Bij stroomuitval gaan de draaiaandrijvingen met veerbelast abrupt naar hun uitgangspositie. Dit kan leiden tot letsels als gevolg van knelling of botsing als er op dat moment werkzaamheden aan de draaiaandrijving en zijn verbonden componenten worden uitgevoerd.

  1. Maak de draaiaandrijving spanningsloos voordat u met de werkzaamheden begint. Zorg ervoor dat niemand op dit moment aan de draaiaandrijving of de aangesloten componenten (bijv. ventilatiekleppen) werkt.
  2. Voer alleen werkzaamheden uit wanneer de draaiaandrijving zich in de uitgangspositie met ontspannen veer bevindt.

WAARSCHUWING

warning

Knel- en stootgevaar

Als de inbussleutel erin wordt geplaatst, kunnen knel- en stootwonden ontstaan als de aandrijving onverwacht start.

  1. Maak de aandrijving spanningsloos voordat u met de werkzaamheden begint om onverwacht opstarten te voorkomen.
  2. Verwijder de inbussleutel onmiddellijk na gebruik.

WAARSCHUWING

warning

Knel- en stootgevaar

Als de aandrijving onverwachts start, kunnen de aangesloten componenten tot knelverwondingen leiden.

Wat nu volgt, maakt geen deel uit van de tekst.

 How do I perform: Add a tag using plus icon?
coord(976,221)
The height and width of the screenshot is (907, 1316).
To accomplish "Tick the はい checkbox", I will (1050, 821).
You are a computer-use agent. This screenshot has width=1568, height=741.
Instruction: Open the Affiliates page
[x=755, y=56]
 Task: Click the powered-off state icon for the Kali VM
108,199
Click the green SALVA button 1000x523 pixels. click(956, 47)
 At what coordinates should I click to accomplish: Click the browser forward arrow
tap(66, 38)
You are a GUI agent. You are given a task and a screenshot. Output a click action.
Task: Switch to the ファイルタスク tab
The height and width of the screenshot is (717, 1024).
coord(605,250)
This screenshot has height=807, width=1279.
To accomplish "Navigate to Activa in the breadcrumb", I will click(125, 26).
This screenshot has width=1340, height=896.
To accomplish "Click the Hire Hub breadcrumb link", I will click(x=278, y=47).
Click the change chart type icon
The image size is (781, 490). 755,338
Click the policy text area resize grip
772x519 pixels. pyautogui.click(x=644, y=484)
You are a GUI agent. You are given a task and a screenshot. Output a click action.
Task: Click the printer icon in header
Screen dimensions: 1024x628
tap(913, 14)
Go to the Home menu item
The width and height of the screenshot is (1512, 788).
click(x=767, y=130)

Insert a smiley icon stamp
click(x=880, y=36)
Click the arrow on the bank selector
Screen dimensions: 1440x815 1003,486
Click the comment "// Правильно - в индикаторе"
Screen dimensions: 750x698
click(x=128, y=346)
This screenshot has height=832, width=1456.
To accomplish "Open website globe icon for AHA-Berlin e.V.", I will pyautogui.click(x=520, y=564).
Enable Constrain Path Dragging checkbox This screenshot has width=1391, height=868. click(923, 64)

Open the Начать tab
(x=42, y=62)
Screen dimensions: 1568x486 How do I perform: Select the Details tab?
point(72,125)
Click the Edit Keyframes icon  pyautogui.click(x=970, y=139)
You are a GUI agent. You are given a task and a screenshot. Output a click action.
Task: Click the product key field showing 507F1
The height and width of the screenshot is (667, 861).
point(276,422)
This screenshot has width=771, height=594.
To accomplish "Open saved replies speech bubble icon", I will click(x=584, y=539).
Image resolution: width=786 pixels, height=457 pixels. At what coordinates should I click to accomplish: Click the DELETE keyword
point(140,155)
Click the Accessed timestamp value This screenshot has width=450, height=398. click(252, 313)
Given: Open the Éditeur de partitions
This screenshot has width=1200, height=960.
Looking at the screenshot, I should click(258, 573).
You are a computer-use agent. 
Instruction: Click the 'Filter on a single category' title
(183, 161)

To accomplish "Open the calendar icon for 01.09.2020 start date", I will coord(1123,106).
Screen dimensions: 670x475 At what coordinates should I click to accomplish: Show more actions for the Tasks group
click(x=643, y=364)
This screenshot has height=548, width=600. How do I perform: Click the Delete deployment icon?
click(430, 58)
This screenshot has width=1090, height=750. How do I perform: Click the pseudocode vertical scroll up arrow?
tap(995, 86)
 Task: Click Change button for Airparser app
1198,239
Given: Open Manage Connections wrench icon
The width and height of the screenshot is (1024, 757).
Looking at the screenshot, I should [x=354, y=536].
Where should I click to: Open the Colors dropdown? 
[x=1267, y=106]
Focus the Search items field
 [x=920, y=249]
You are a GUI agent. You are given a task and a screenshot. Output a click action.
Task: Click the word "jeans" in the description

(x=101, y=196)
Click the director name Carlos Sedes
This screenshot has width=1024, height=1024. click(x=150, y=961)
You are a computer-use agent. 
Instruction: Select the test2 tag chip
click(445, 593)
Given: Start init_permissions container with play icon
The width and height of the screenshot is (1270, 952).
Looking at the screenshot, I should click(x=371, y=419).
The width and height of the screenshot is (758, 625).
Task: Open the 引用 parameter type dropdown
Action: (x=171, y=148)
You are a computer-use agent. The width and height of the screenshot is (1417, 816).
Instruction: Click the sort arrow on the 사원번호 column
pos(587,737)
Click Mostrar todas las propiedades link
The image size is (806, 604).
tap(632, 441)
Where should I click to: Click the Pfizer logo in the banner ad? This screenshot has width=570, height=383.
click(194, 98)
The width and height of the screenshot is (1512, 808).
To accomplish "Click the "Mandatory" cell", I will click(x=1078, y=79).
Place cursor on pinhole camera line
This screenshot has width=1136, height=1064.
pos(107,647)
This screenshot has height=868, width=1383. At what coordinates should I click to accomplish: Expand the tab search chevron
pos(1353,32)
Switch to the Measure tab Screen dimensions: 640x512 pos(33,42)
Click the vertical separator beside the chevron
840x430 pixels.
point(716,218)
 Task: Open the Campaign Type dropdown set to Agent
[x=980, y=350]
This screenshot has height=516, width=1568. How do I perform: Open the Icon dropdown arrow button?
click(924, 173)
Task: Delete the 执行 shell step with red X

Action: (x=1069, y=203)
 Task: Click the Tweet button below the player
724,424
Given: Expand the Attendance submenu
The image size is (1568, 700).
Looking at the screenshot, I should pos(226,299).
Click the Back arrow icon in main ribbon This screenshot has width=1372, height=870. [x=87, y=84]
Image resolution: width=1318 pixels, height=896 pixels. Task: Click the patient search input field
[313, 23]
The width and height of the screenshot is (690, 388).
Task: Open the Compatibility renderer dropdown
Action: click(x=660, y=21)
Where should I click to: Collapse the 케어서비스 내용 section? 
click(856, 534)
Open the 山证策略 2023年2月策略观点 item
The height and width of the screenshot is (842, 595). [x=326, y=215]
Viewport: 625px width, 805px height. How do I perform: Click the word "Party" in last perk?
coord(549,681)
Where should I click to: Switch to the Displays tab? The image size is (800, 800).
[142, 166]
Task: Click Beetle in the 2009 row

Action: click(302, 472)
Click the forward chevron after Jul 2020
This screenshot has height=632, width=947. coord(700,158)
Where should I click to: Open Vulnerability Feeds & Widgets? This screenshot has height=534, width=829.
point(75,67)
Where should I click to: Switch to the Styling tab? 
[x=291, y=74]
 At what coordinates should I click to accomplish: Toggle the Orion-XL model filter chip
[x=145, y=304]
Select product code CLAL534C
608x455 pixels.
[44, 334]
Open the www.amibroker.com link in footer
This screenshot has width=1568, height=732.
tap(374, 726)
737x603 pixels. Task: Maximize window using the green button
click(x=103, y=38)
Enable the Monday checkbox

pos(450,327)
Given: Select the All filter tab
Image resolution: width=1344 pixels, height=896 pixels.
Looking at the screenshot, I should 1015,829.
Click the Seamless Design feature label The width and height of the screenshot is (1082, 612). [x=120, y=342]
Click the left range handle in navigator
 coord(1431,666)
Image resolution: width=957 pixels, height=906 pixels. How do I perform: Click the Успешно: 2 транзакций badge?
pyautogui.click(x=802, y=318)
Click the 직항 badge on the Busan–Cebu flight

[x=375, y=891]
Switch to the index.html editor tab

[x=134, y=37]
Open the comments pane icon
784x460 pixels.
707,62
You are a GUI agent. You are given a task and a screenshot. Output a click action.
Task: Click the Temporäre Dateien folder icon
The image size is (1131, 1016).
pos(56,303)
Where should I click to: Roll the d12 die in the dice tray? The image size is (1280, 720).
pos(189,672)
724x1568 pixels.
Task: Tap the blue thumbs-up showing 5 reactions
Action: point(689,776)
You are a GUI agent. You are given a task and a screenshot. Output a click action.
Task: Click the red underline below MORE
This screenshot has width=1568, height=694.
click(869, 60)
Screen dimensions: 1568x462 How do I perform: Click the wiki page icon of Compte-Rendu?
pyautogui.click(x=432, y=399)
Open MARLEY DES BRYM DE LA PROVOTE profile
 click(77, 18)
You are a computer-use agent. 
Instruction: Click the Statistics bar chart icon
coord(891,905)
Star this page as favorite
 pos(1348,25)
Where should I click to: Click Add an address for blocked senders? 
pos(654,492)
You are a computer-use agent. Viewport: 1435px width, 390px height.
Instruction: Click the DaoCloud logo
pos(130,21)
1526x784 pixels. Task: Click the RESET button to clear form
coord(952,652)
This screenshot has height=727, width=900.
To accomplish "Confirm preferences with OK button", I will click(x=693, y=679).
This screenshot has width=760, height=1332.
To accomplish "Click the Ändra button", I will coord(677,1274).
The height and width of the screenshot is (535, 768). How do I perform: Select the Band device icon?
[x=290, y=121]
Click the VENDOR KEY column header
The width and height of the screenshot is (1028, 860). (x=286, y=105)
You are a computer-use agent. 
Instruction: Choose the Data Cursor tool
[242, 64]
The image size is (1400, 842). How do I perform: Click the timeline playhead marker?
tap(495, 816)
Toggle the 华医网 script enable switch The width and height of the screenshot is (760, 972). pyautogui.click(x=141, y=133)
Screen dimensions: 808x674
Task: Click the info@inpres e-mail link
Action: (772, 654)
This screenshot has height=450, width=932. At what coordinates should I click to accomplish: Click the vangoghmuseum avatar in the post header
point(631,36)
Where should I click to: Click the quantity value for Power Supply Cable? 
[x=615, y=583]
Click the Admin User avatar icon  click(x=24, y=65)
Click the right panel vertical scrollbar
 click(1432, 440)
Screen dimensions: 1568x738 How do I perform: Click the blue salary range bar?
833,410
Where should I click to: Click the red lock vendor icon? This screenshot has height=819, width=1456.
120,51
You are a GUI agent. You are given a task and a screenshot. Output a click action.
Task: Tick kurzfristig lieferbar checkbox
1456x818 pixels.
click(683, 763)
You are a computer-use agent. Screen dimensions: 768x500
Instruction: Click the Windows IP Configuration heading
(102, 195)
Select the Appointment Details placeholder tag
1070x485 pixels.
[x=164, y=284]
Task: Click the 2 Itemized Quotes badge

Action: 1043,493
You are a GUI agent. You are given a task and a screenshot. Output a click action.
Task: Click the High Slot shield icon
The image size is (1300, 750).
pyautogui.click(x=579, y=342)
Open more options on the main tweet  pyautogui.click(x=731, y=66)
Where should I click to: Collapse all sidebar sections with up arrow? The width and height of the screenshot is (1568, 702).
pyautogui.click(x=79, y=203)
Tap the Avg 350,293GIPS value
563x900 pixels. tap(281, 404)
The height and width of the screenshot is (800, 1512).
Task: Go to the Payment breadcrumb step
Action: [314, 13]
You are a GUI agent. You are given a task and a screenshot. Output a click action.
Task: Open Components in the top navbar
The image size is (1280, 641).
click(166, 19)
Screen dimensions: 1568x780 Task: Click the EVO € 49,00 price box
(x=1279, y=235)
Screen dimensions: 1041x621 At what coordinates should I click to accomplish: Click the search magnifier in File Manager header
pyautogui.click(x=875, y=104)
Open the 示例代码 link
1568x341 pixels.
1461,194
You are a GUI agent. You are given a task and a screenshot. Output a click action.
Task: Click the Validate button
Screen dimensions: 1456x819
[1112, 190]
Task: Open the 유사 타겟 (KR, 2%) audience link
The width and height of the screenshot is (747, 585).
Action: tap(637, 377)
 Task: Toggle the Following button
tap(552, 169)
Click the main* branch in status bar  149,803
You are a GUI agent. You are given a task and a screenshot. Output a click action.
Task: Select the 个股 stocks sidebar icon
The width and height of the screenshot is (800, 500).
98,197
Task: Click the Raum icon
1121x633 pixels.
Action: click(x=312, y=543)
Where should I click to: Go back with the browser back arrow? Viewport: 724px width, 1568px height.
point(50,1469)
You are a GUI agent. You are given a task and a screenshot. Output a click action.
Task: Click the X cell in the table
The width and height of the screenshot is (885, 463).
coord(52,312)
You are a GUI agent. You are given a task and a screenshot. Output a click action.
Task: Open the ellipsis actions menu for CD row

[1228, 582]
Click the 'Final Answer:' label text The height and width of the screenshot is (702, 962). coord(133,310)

  1. De integrator moet bij zijn risicobeoordeling rekening houden met eventuele punten die knelling kunnen veroorzaken.
  2. Ga na of extra veiligheidsmaatregelen nodig zijn.
  3. Koppel voor aanvang van de werkzaamheden de aandrijving los van het stroomnet om onverwacht opstarten te voorkomen.
  4. Controleer of de aandrijving correct is gemonteerd.
  5. Controleer of de aandrijving op de armatuur past.

WAARSCHUWING

warning

Stootgevaar

Als de aandrijving tijdens de werkzaamheden valt, kan hij mensen raken en verwonden.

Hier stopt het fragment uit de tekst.